Earlier this year, the Federal Trade Commission announced a $5.7 million settlement with Sitesearch Corp. – a group of lead aggregators and their principals – that the FTC alleged sold personal information of hundreds of thousands of consumers, including social security and bank account numbers, to buyers with “no legitimate need” for it. According to the FTC, defendants purchased the data from payday lending websites that had culled it from online loan applications submitted by cash-strapped consumers. The FTC’s complaint further alleged that “[a]t least one” of defendants’ customers used the purchased data to scam consumers by making unauthorized withdrawals from their bank accounts, and that the defendants knew or had reason to know that this had happened.
The FTC isn’t the only federal regulator focusing on lead generators. In a similar action filed in late 2015 by the Consumer Financial Protection Bureau, CFPB v. D and D Marketing, d/b/a T3Leads, the CFPB charged T3Leads, a lead aggregator, and its principals, with violating the Consumer Financial Protection Act (“CFPA”) of 2010 because they “failed to vet or monitor” either the sellers or purchasers of the data, and should have known that (i) the lead generating websites made false or misleading statements to potential borrowers, (ii) many of their customers were likely to charge above-average interest rates (contrary to the promises made on the lead-generating websites), and (iii) there was a “risk” that some customers would engage in abusive debt collection practices and fraud, because such conduct is common in the payday lending industry.

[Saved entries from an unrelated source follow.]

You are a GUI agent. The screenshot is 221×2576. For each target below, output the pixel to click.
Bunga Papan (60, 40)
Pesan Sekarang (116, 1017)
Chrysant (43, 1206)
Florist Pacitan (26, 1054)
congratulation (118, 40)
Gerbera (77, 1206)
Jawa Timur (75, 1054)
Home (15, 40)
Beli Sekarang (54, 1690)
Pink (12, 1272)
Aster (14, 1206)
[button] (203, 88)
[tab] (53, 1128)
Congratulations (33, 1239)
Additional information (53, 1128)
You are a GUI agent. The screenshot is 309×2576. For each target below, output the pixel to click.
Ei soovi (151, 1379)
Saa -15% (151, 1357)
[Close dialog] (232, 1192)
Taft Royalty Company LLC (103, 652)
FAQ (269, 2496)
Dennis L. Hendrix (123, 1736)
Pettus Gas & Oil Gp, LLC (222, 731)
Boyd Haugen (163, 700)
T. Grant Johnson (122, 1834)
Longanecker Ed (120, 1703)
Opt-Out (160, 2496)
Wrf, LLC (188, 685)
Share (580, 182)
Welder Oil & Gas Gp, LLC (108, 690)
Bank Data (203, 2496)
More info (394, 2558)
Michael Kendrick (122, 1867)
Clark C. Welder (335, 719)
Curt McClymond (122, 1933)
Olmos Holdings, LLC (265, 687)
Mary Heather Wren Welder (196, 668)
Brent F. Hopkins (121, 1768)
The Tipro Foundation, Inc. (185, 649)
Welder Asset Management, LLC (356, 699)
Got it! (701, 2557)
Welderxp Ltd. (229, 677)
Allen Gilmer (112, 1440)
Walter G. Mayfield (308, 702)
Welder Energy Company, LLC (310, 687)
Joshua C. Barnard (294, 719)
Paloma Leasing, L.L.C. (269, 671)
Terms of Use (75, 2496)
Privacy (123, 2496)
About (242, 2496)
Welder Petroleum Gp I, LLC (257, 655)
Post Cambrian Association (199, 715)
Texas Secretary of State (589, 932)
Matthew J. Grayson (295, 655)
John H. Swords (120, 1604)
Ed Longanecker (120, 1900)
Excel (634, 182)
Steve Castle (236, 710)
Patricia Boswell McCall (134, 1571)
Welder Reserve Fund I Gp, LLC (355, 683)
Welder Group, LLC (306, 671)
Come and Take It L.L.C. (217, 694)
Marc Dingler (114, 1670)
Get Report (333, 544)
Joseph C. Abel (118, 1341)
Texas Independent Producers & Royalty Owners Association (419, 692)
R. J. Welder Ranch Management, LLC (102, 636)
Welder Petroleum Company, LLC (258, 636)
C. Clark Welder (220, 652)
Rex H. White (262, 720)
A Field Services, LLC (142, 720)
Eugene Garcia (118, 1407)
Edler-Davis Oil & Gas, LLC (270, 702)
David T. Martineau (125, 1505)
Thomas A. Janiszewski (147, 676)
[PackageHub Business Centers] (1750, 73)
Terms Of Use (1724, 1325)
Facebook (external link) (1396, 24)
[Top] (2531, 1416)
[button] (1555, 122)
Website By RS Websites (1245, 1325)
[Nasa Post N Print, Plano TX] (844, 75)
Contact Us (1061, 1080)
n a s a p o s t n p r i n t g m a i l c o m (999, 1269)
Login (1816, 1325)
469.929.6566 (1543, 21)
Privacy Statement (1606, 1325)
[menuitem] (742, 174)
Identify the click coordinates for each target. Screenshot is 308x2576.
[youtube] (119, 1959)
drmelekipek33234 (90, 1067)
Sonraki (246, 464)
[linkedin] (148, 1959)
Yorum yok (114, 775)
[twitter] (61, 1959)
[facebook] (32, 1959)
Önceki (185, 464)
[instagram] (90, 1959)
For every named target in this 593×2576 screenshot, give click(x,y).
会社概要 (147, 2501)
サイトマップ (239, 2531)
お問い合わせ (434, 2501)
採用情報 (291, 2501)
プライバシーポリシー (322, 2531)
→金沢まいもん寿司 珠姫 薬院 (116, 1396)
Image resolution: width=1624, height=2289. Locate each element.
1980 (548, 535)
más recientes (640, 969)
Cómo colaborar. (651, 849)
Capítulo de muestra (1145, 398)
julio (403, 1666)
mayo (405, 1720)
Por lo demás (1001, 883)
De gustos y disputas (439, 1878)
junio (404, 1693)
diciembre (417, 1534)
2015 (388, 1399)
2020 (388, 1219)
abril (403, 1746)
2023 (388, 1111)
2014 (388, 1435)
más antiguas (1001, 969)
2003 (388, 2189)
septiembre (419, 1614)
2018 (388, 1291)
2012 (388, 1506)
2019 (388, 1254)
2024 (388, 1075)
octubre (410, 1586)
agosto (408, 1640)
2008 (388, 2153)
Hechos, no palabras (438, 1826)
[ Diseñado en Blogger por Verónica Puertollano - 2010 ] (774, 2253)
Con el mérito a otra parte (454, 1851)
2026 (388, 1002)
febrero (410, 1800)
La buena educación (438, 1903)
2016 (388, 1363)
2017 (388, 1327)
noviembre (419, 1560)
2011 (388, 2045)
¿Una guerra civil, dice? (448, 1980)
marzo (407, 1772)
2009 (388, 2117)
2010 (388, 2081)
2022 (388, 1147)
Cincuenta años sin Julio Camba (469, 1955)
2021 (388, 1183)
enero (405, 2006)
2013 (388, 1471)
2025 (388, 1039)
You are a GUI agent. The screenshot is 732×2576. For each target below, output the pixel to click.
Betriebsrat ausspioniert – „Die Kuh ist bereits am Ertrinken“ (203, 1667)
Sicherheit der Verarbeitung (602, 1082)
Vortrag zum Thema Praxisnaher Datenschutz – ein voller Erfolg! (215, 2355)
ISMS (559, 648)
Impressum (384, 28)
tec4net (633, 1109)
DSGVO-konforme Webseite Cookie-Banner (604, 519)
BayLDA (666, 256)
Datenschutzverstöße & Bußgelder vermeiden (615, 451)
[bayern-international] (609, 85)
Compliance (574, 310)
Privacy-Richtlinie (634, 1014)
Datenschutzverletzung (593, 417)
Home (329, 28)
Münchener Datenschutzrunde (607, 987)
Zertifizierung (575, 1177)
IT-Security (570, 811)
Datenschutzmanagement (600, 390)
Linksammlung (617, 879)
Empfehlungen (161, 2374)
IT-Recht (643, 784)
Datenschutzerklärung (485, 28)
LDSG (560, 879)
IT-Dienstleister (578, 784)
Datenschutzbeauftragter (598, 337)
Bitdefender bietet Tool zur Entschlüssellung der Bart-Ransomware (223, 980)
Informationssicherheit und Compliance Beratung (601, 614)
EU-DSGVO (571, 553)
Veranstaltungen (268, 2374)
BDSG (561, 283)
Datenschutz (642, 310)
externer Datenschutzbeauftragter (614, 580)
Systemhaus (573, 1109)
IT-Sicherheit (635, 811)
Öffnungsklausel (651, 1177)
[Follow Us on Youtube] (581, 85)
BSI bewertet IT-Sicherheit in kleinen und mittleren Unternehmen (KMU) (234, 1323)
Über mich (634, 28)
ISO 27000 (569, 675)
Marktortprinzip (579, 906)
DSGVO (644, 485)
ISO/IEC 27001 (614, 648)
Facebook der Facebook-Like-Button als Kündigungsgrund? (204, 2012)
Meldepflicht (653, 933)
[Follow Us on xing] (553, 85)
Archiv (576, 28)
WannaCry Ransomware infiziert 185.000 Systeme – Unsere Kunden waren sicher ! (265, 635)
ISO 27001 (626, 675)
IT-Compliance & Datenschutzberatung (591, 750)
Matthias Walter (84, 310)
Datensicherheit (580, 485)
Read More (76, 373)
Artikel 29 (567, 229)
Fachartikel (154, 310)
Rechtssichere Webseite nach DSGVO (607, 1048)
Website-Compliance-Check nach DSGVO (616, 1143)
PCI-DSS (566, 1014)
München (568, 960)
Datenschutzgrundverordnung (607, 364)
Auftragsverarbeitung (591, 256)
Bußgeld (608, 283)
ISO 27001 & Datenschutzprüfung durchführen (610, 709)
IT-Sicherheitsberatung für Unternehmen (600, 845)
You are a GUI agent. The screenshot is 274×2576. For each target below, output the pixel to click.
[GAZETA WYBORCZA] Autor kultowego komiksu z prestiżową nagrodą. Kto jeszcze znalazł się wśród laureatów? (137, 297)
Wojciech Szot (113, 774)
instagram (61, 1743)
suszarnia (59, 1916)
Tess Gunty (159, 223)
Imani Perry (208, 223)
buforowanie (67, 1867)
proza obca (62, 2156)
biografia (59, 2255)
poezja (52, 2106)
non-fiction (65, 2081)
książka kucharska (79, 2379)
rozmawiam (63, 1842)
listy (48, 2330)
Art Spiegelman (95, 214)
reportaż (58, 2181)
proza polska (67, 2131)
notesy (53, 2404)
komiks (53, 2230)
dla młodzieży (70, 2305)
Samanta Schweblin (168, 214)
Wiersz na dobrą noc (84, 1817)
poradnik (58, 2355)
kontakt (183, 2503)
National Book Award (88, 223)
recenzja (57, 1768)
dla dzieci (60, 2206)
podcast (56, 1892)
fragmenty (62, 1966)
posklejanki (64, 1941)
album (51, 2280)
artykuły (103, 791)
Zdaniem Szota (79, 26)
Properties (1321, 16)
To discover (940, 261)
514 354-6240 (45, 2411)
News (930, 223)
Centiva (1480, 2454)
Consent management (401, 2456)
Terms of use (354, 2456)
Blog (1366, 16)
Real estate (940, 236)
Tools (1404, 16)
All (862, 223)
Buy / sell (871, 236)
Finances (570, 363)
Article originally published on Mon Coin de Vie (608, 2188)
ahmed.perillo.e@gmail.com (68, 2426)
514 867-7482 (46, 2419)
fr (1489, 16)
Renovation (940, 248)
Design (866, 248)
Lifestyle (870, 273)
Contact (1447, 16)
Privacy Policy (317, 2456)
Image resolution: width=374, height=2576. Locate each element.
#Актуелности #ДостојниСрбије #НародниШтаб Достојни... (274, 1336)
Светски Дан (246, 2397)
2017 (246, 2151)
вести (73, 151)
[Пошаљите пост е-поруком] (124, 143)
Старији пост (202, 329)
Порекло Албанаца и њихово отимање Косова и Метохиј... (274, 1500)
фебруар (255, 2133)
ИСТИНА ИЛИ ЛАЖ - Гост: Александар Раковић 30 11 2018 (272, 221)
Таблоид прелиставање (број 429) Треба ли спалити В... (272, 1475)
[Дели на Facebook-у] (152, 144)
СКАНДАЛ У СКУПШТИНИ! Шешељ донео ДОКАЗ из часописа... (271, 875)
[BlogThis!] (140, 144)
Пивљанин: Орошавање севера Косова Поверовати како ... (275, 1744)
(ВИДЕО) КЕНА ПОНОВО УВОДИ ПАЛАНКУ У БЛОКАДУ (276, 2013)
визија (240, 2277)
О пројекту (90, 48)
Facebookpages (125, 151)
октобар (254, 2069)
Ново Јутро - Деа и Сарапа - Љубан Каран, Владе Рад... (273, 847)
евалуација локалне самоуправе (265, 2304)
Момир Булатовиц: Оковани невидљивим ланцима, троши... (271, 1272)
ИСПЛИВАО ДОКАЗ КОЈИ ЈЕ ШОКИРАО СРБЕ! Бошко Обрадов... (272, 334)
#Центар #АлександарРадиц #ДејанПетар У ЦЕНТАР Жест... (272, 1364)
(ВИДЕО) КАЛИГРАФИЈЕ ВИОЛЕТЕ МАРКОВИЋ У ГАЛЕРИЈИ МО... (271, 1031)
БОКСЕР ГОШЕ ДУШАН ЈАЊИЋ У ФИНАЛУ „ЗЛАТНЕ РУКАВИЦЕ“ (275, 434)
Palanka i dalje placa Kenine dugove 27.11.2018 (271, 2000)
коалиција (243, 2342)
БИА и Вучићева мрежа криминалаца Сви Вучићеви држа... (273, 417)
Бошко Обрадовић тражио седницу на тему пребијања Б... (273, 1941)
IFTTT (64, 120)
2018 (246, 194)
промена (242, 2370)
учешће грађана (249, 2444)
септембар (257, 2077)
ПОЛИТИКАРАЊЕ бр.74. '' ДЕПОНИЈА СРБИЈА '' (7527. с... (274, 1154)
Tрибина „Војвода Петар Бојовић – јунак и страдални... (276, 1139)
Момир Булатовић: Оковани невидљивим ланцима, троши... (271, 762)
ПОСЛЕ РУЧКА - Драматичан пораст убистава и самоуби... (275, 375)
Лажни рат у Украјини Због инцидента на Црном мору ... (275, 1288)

State attorneys general, too, are cracking down on abusive practices. In November 2015 and April 2016, the West Virginia Attorney General charged three pharmacies with participating in a single scheme to violate state consumer protection laws by misusing consumers’ healthcare data, which the defendants obtained through online “forms, surveys and other questionnaires.” The complaints allege that the defendants, including the pharmacies’ individual principals, used this information to generate forms directing doctors’ offices to transfer the consumers’ prescriptions to the defendant pharmacies.